• WHAT THE TASK REQUIRES
Find each line in the entries below that contains the word "Given" and copy those lines. Uppercase and lowercase must match.

**** PROVIDED RECORDS ****

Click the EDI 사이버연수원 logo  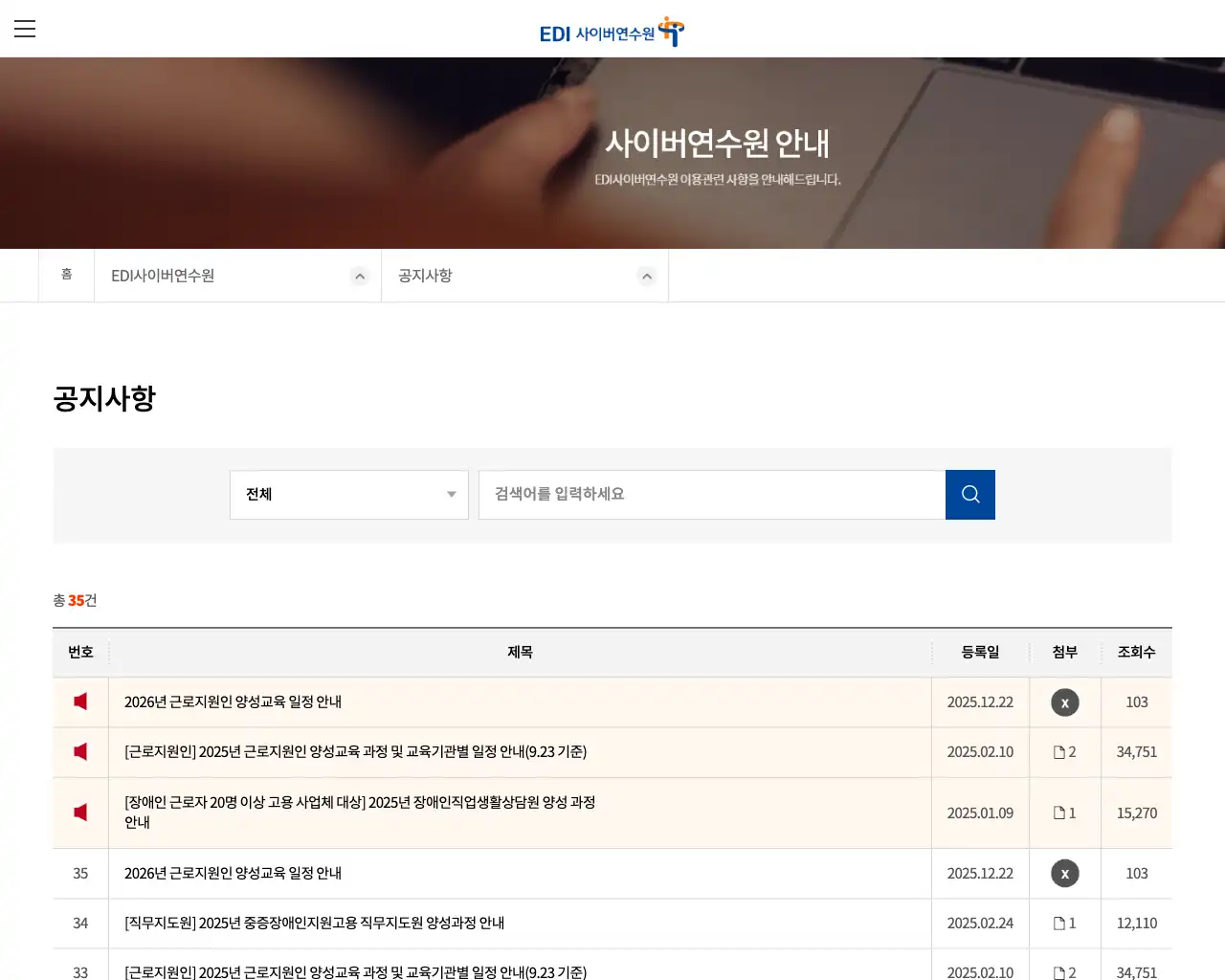(610, 32)
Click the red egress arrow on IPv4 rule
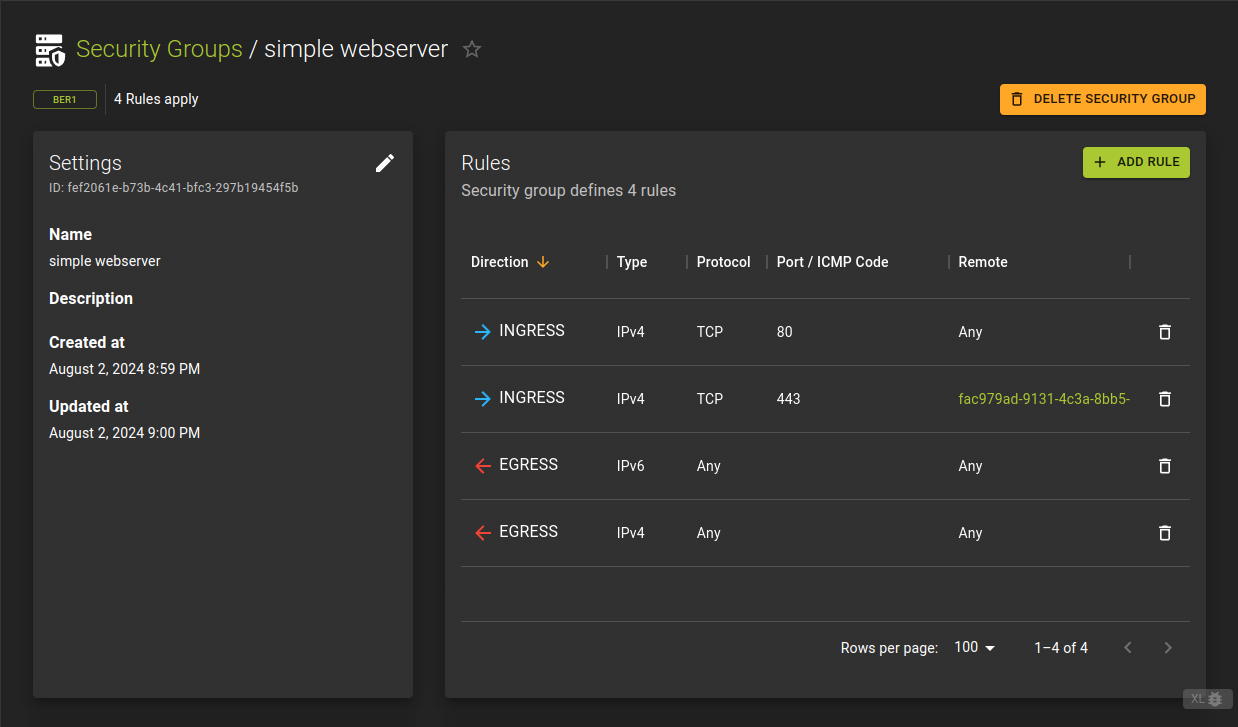 tap(482, 533)
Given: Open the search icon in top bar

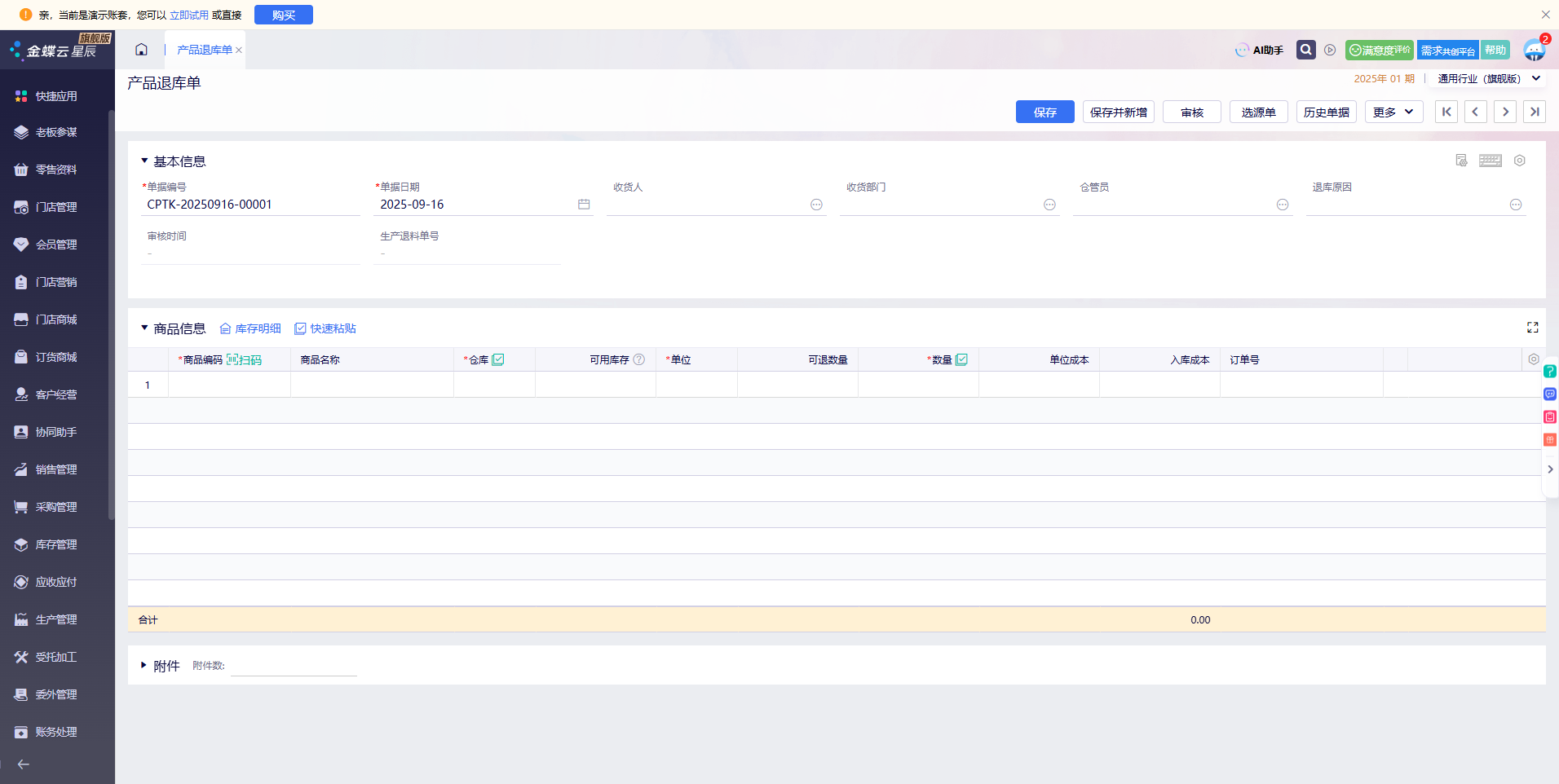Looking at the screenshot, I should [1305, 50].
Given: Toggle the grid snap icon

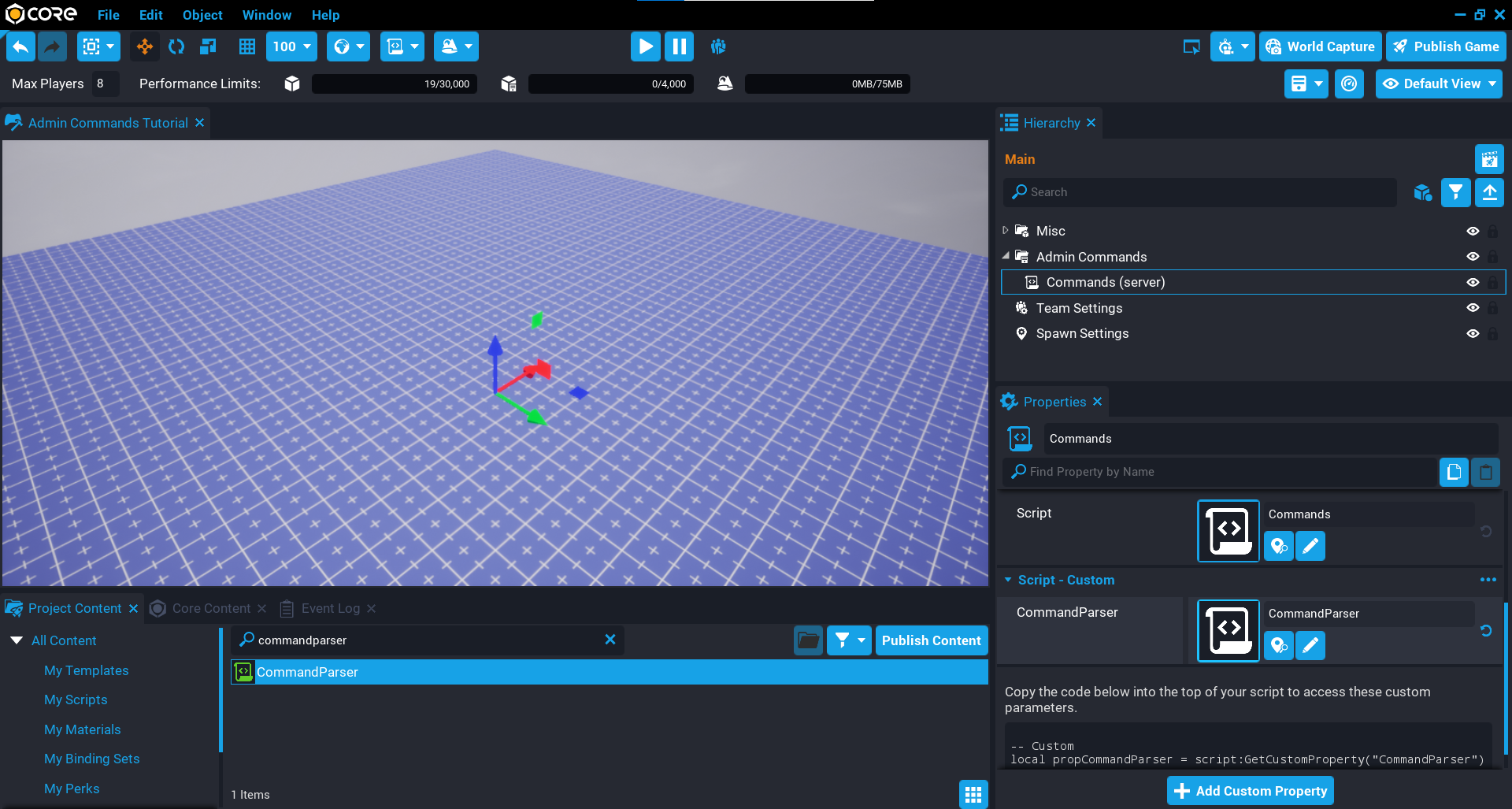Looking at the screenshot, I should pyautogui.click(x=246, y=46).
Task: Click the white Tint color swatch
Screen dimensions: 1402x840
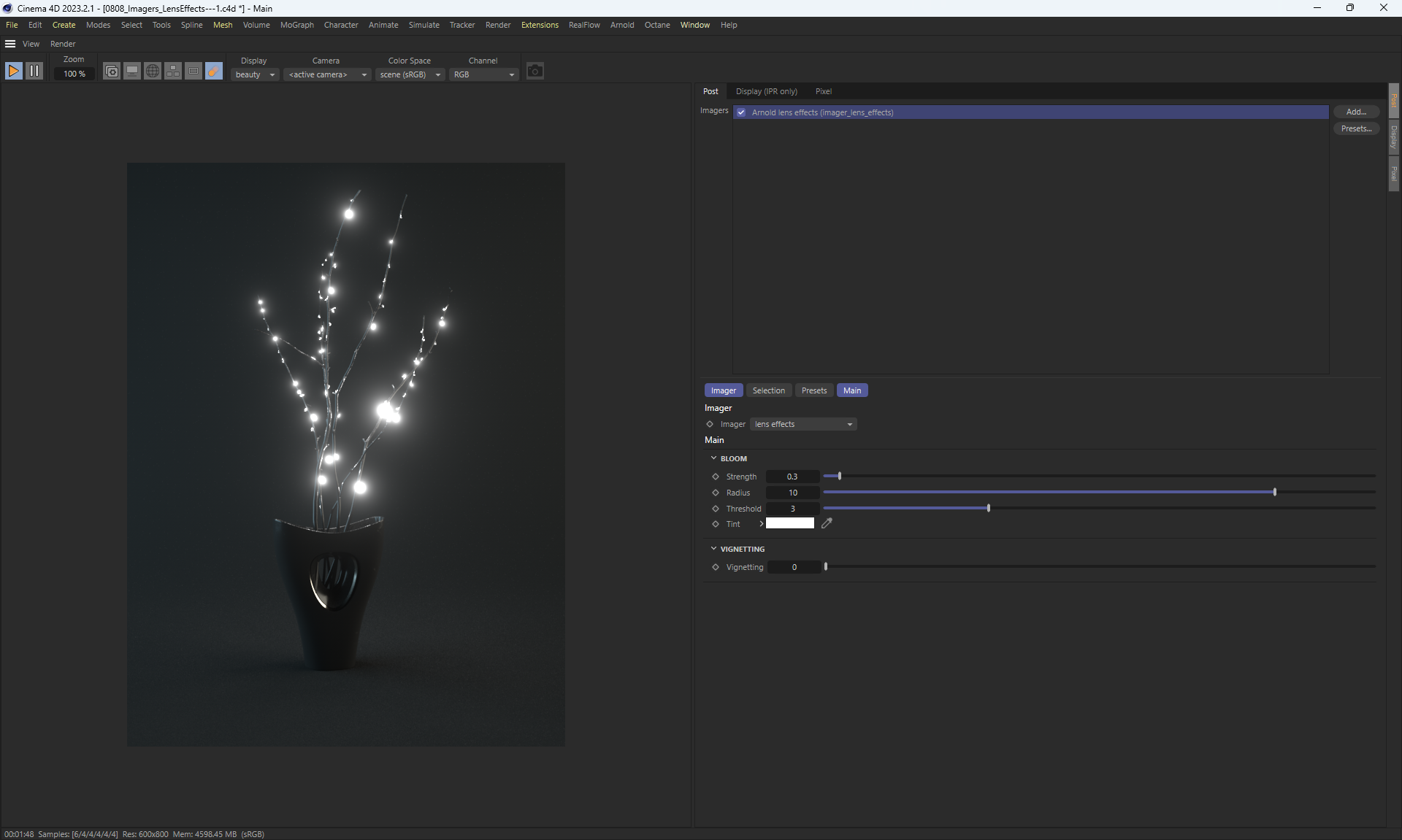Action: coord(789,523)
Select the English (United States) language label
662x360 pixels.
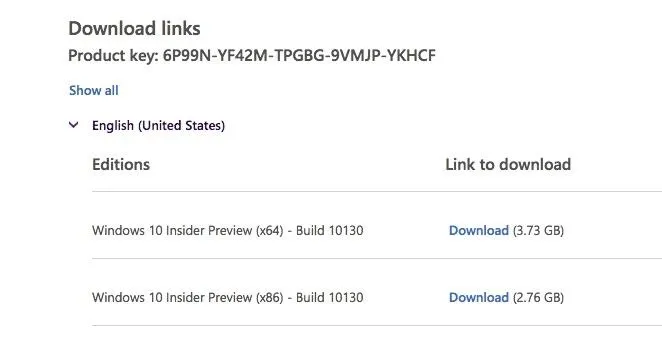[158, 125]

****

• ANSWER TO THIS EXERCISE
Given: Open the search icon in top bar
Given: Toggle the grid snap icon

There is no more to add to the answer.